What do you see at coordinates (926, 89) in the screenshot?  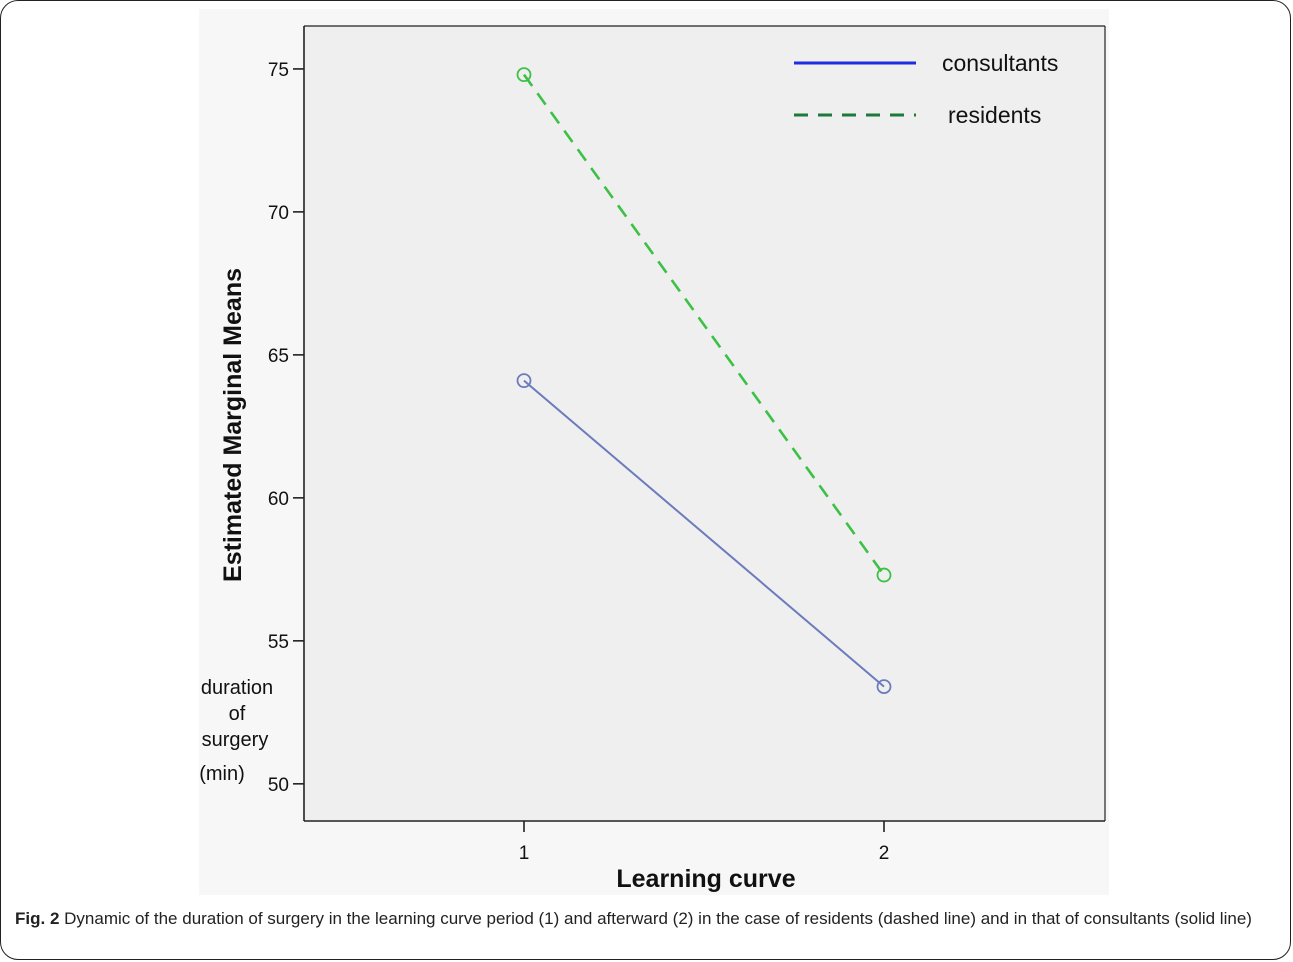 I see `legend: consultants residents` at bounding box center [926, 89].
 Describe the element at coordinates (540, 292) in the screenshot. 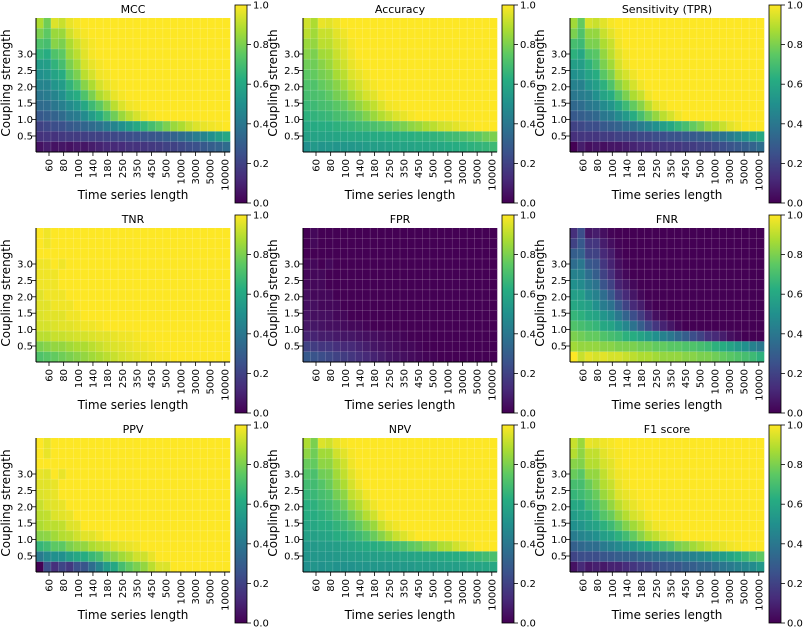

I see `y-axis-label: Coupling strength` at that location.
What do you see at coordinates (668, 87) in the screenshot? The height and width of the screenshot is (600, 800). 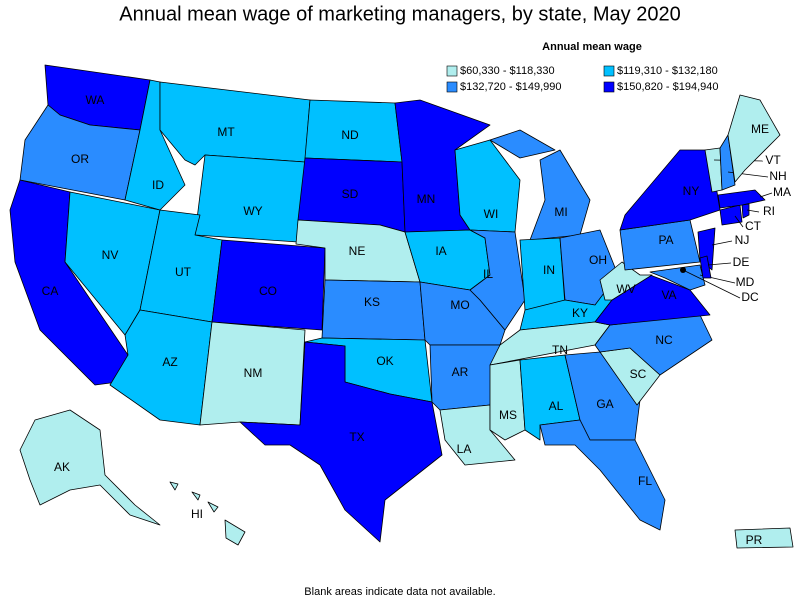 I see `legend-label: $150,820 - $194,940` at bounding box center [668, 87].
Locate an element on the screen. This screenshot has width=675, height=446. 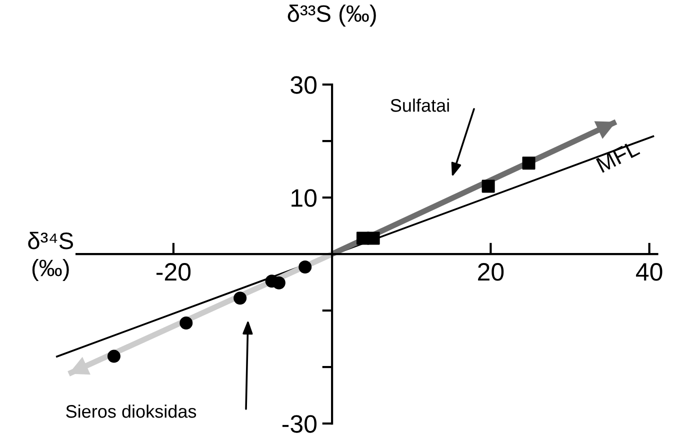
x-tick-label: -20 is located at coordinates (174, 272).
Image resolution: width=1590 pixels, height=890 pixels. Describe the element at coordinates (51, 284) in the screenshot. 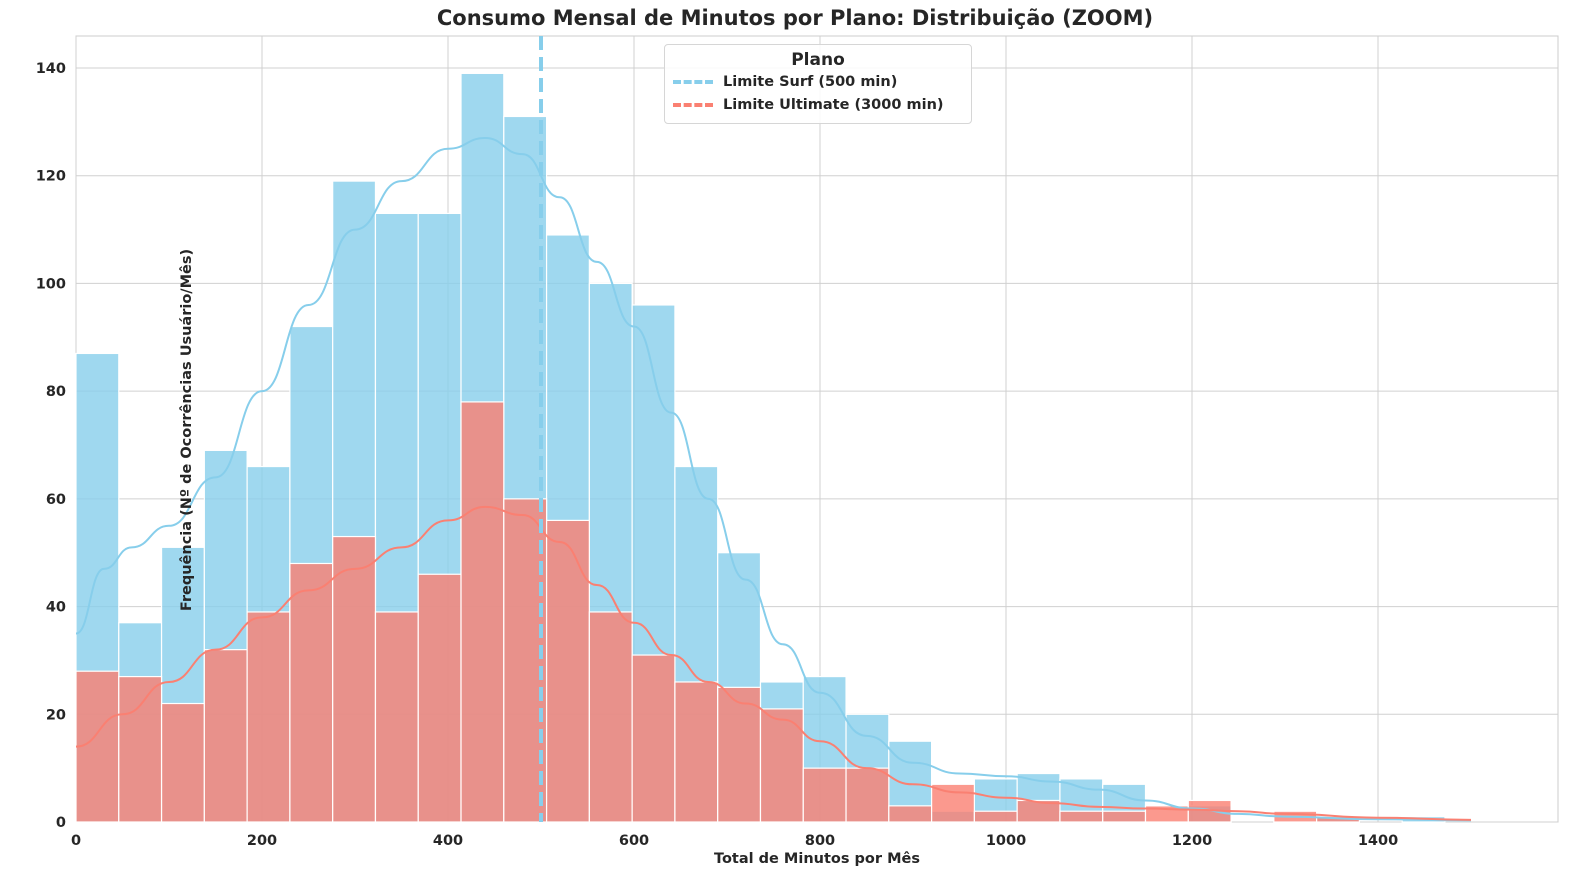

I see `y-tick-label: 100` at that location.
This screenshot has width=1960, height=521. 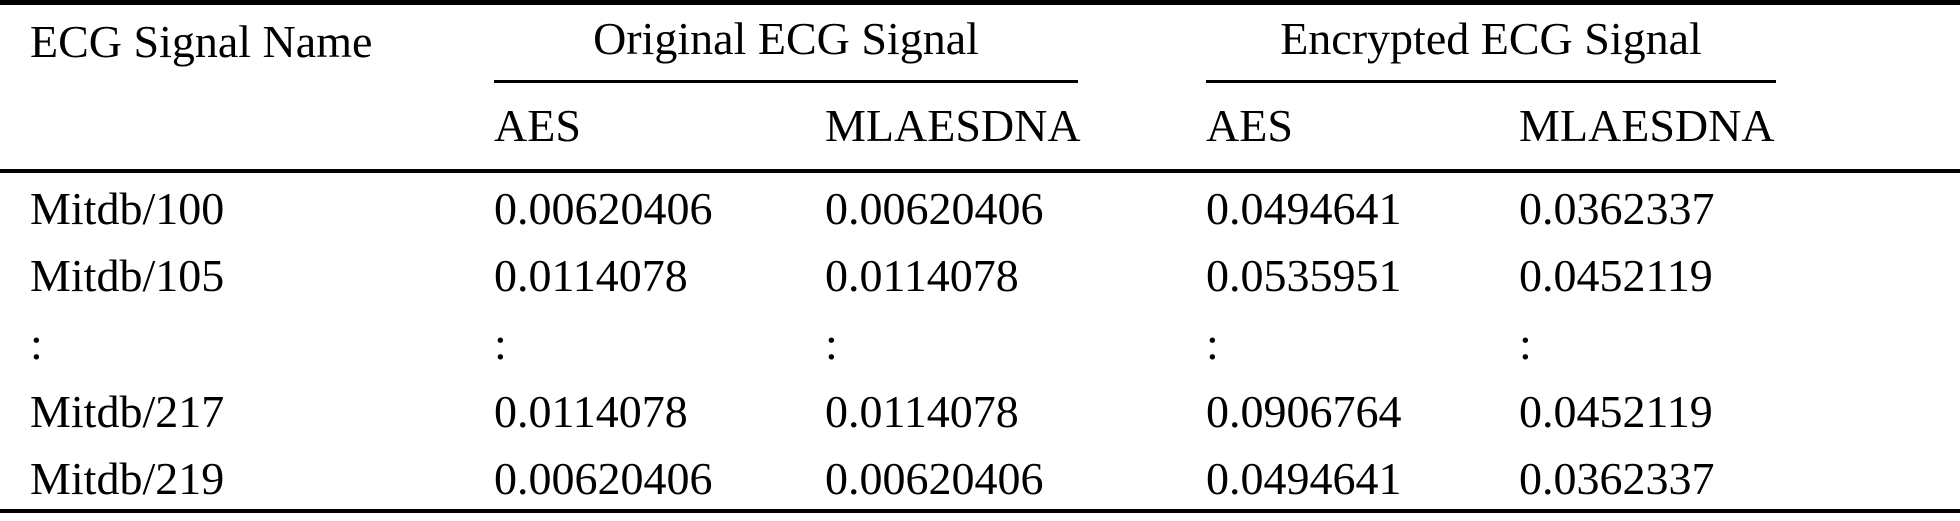 I want to click on header-ecg-signal-name: ECG Signal Name, so click(x=247, y=88).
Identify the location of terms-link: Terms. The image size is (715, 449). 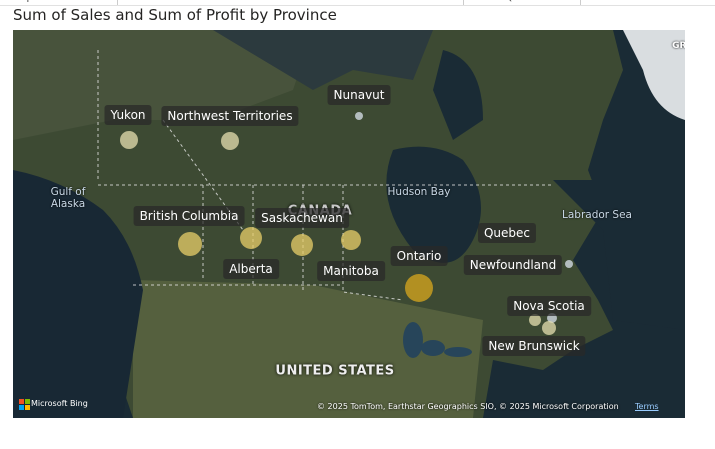
(647, 406).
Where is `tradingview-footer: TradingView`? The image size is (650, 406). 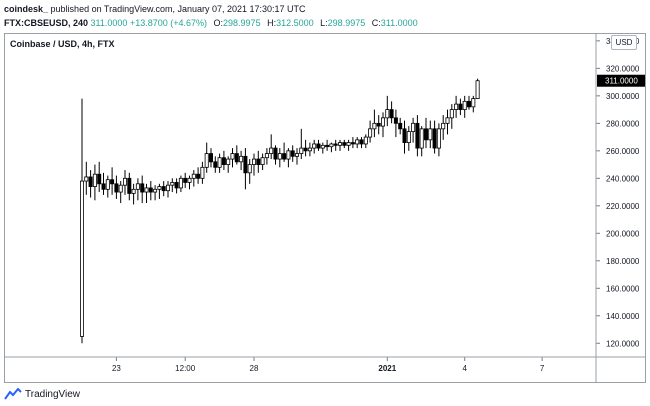
tradingview-footer: TradingView is located at coordinates (42, 394).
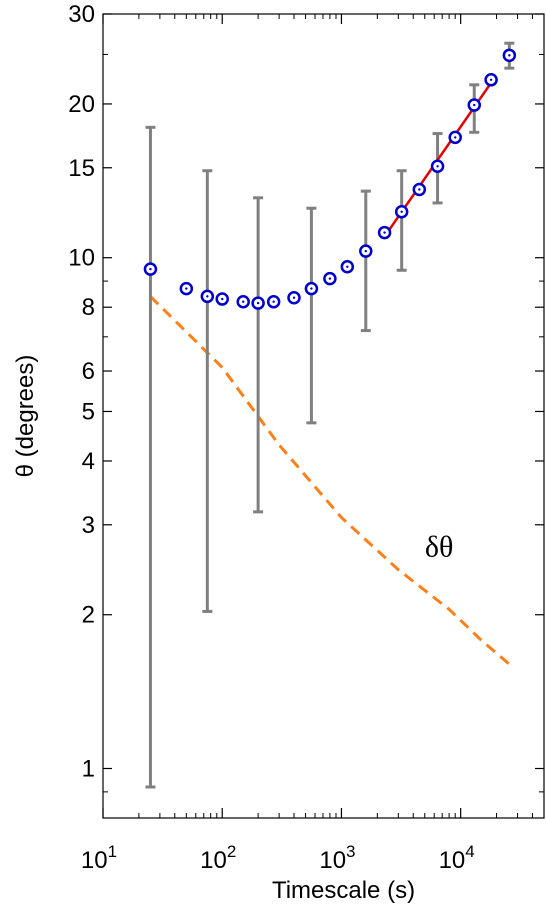 The image size is (546, 911). Describe the element at coordinates (88, 526) in the screenshot. I see `y-tick-label: 3` at that location.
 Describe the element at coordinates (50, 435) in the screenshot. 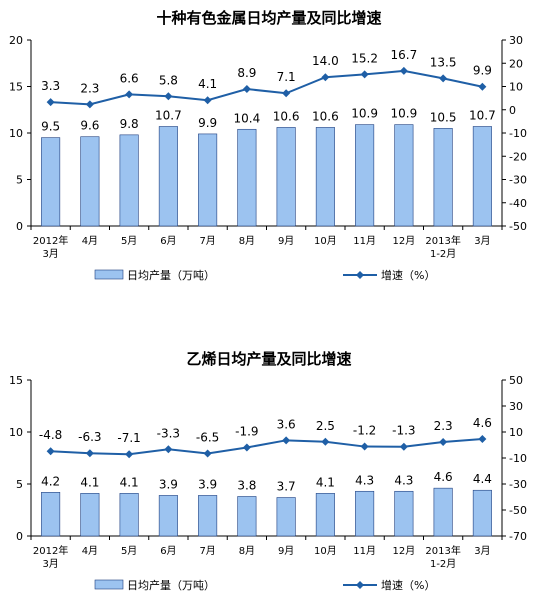

I see `line-value-label: -4.8` at that location.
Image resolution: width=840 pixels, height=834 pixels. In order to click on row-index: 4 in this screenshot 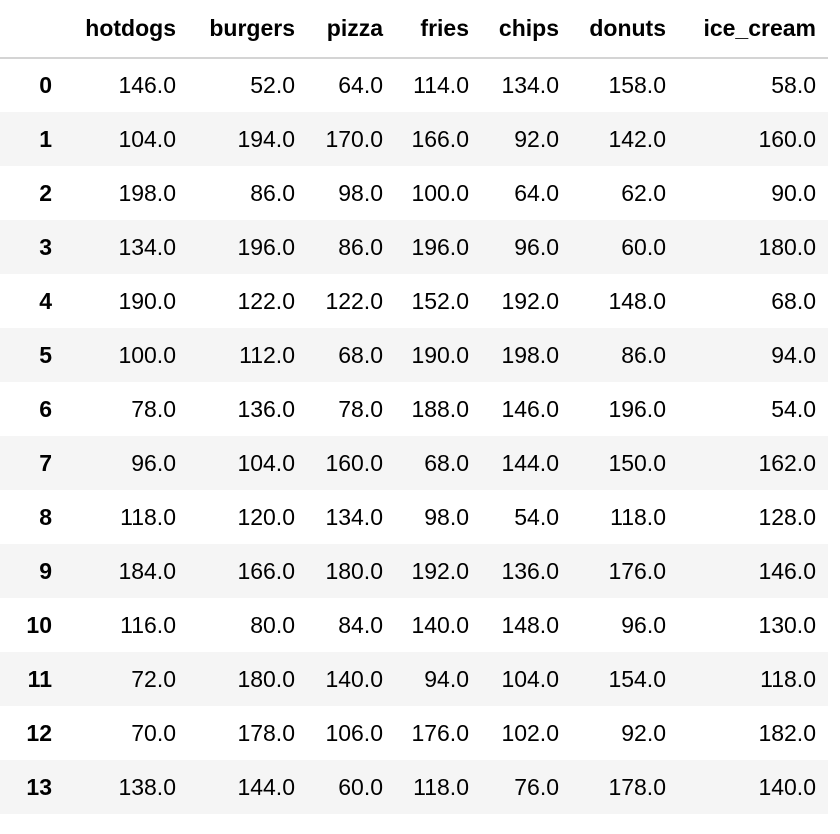, I will do `click(46, 300)`.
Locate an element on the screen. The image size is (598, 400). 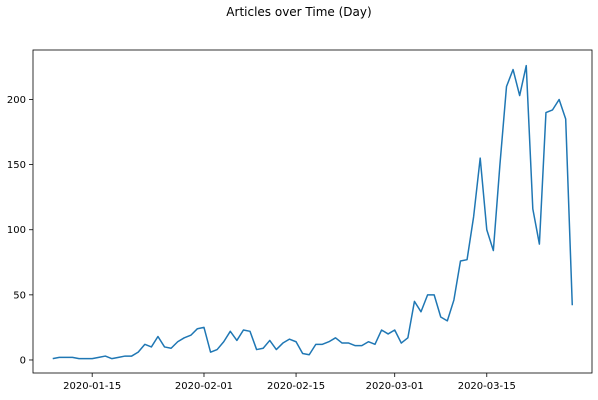
y-tick-label: 150 is located at coordinates (16, 166).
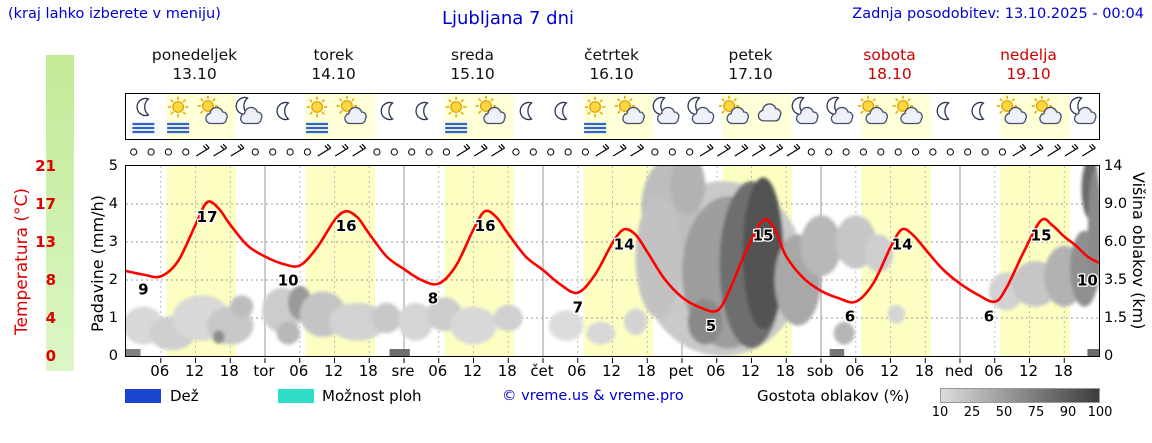 This screenshot has width=1152, height=443. Describe the element at coordinates (403, 371) in the screenshot. I see `day-abbrev-label: sre` at that location.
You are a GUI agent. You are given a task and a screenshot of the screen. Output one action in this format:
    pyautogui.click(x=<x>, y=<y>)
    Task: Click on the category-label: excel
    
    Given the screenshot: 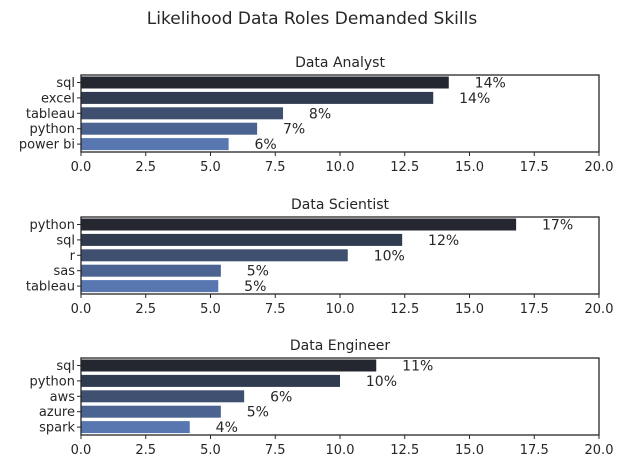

_ _ _ _ _ _ _

▶ YOUR INSTRUCTIONS: Retype the lines starting at the line that contains "Locate an element on the screen. The" and ending at the last line, without the pictures.

▶ TASK SOLUTION:
Locate an element on the screen. The image size is (598, 400). 
y-tick-label: 150 is located at coordinates (16, 166).
 This screenshot has width=1152, height=443. Describe the element at coordinates (403, 371) in the screenshot. I see `day-abbrev-label: sre` at that location.
You are a GUI agent. You are given a task and a screenshot of the screen. Output one action in this format:
    pyautogui.click(x=<x>, y=<y>)
    Task: Click on the category-label: excel
    
    Given the screenshot: 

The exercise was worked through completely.